Work required:
From the records below, copy out exactly the lines from the one containing "Click Sign in" to the one containing "Given: Click the processed count 265", both included. Add nothing else.

--- Information Enclosed Below ---

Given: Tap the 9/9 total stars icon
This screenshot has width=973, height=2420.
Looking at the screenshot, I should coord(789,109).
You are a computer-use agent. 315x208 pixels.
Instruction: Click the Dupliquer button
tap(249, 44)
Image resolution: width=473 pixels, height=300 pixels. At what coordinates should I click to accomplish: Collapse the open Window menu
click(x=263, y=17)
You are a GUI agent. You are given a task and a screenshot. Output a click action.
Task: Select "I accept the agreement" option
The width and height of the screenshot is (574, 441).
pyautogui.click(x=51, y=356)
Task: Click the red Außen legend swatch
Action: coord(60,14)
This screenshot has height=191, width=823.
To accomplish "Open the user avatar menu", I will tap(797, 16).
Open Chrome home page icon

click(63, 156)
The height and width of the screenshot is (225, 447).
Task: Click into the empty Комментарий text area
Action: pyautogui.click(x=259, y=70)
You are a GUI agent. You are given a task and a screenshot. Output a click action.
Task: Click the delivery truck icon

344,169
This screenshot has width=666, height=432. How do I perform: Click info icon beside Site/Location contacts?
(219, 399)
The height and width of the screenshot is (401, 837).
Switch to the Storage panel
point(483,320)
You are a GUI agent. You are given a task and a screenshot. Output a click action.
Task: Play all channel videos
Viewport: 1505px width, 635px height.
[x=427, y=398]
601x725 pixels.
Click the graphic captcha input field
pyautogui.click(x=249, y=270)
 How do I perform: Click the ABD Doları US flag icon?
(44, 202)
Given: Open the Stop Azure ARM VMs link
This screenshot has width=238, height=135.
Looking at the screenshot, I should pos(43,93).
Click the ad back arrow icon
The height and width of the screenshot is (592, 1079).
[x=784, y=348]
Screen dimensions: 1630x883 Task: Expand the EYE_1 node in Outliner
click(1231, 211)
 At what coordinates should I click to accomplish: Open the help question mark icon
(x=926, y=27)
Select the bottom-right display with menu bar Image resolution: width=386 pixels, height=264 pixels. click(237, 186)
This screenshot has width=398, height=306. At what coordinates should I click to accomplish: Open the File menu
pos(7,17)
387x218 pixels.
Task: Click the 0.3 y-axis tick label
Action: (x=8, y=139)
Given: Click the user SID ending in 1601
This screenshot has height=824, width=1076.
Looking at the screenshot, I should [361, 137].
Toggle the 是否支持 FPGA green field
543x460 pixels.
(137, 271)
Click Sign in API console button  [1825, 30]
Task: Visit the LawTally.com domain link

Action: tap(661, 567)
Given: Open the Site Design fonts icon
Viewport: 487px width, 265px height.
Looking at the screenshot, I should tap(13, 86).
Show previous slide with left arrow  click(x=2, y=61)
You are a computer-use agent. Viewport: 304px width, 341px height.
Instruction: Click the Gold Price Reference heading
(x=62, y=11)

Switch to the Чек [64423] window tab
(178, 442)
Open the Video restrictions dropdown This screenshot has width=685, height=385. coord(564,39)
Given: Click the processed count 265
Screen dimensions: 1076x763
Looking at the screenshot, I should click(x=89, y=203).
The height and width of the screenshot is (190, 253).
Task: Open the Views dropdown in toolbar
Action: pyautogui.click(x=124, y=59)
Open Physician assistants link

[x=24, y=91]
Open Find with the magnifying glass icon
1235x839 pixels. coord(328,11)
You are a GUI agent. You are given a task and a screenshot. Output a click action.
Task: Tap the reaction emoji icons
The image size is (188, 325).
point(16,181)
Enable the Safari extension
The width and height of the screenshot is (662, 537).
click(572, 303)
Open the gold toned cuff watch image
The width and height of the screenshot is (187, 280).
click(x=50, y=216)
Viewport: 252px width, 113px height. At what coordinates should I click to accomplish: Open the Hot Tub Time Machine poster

--- End of Enclosed Information ---

Response to this exercise:
Click Sign in API console button  [1825, 30]
Task: Visit the LawTally.com domain link

Action: tap(661, 567)
Given: Open the Site Design fonts icon
Viewport: 487px width, 265px height.
Looking at the screenshot, I should tap(13, 86).
Show previous slide with left arrow  click(x=2, y=61)
You are a computer-use agent. Viewport: 304px width, 341px height.
Instruction: Click the Gold Price Reference heading
(x=62, y=11)

Switch to the Чек [64423] window tab
(178, 442)
Open the Video restrictions dropdown This screenshot has width=685, height=385. coord(564,39)
Given: Click the processed count 265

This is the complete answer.